Sorseggio l’amaro perso a carte, guardando Elle negli occhi. Non ho per niente voglia di morali. Eppure una strana curiosità mi attanaglia. Alzo lo sguardo, vedo un mare di stelle e penso a Kant, un filosofo che – così ricordo – disse una frase in cui c’erano stelle e morale insieme. Lei, ostinata, mi segue.

– Vedi, forse è quello lassù il confine tra me e te – continua.
– Beh, allora è infinito – osservo.
– Esatto…è…infinito, noi non ci capiremo mai.
– Dovremmo?
– No, mai più –. La sua voce ha una forza capillare, un che di misterioso che s’insinua in profondità toccando corde nascoste, come se quel momento fosse già accaduto.
– Comunque siamo a un metro di distanza, non è poi così tanto.
– Sì, è vero, un metro… incalcolabile…

Katia esce dalla cucina, poggia una mano sulla spalla di Guido che sta ridendo con i commensali. La figlia Barbara cammina scalza, strizzando gli occhi felice. Tutto sembra più opaco, quasi evanescente, avvolto in una nuvola di fumo: clamori, cigolii, rumori metallici, mani che toccano mani, bicchieri che battono, gocce che cadono sul pavimento…

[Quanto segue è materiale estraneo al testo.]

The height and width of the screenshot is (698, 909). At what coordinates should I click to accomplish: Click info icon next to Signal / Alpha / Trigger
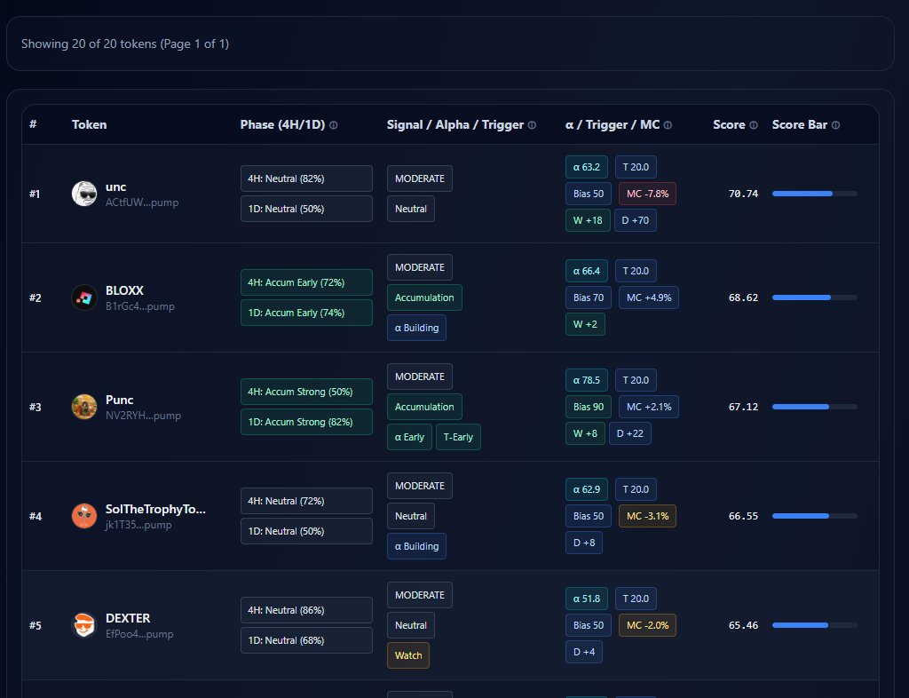(532, 125)
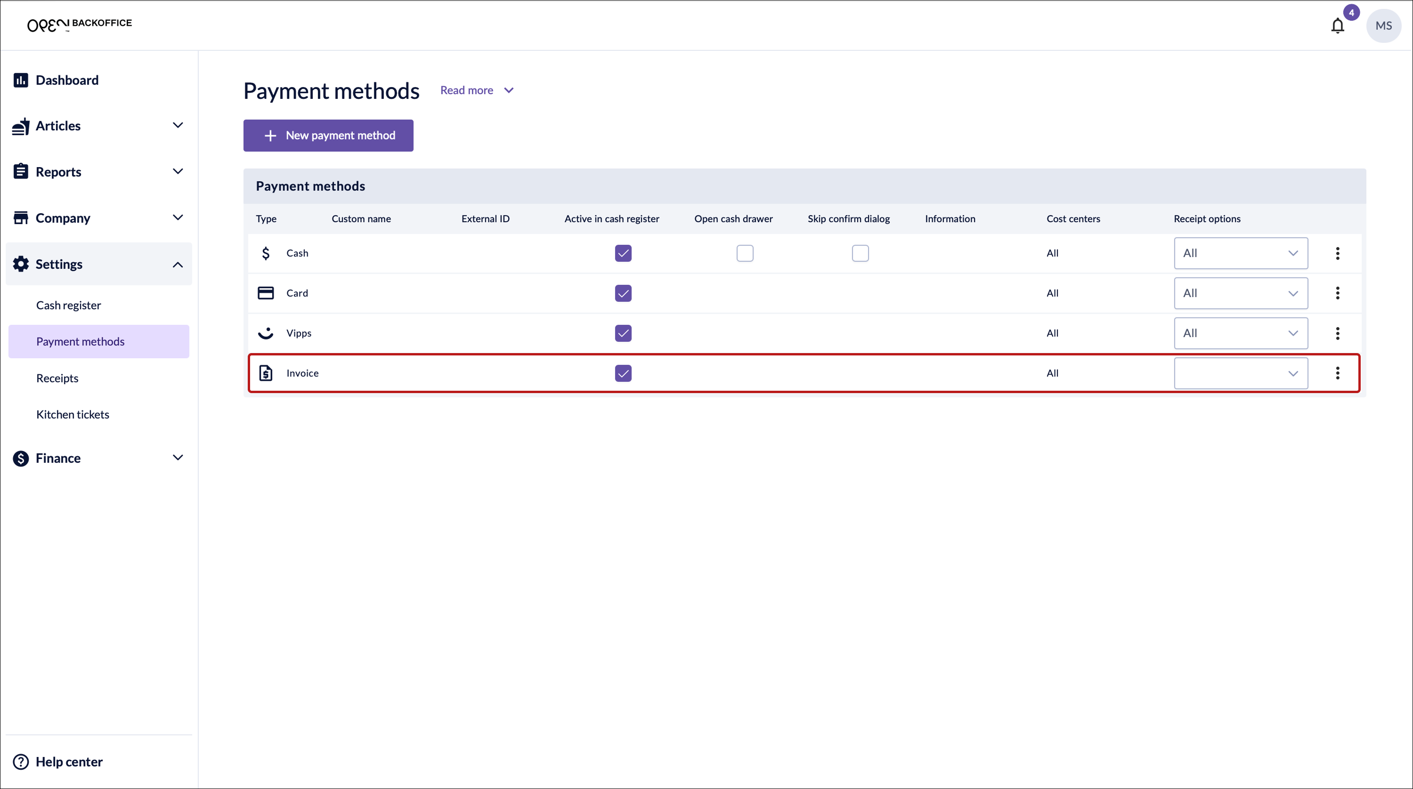Click the MS user avatar
This screenshot has height=789, width=1413.
coord(1383,26)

– Siamo irraggiungibili, lontani da loro, lontani tra noi. Eppure così vicini.
– Irraggiungibili – ripeto, assorto…

Sembra un film, un patetico film in cui due sconosciuti s’incontrano a Manhattan, si inseguono, si parlano, si vivono un po’, senza trovarsi mai per davvero. Patetico come può essere la vita una sera di agosto, in un paesino sperduto del Lazio tra speranza e distruzione. La solitudine che chiama solitudine, e a pochi metri la vita che chiama la vita.

– Ehhh    siam     così     Guidoooo   un   t’offende’    eh,    si     sta     allegri     dio    bono     c’ho     le     caviglie    paio     l’omino    della    Micheline!

Elle tira indietro la testa ridendo di gusto all’ennesima battuta made in Chianti, interrompendo un dialogo immondo, forse necessario per un motivo che non so. Di nuovo guardo in alto e ammiro Cassiopea, la regina d’Etiopia, con la sua forma a W, e la piccola costellazione dell’Ariete da cui la giovane Elle cadde in quel mare che da lei prese il nome. Lontana anni luce da qui, eppure così splendente.

– È stato un piacere… Bokassa. Proverò a fare questo tentativo…come dire… indegno, tornare a casa. La Salaria dev’essere deserta ma …per arrivarci… sarà dura, oh se sarà dura…
– Ne sei proprio sicura?
– Io sì, e tu?
– Buona fortuna.
– A te -. Elle si avvia barcollando verso il cancello sul fondo in una sorta di valzer solitario per poi scendere giù e scomparire nel buio.

– Che fai? – la Ni sopraggiunge lasciandosi cadere sulla sedia vuota.
– Niente.
– Certo che ce l’hai bella alta eh
– Perché?
– Beh, parlavi da solo.
– Cos…?
– Oh! Che state a fa’? Ci facciamo ‘na partitella a calcino? – urla Katia, sbraitando le braccia dalla veranda.
– No vabbè, una serata memorabile…
– Già… ‘ndiamo

 

 

…Campo Imperatore è un cielo verde rovesciato. Mancano le costellazioni, ma in compenso straborda di vacche a zonzo. L’erba fluttua come il mare, in mezzo una strada si perde nella steppa ed io con lei, mentre irrequieto la inseguo in un tempo indefinito, lontano e irraggiungibile.

– Boka?? ‘ginone mi ascolti? Guarda che è l’ultima volta!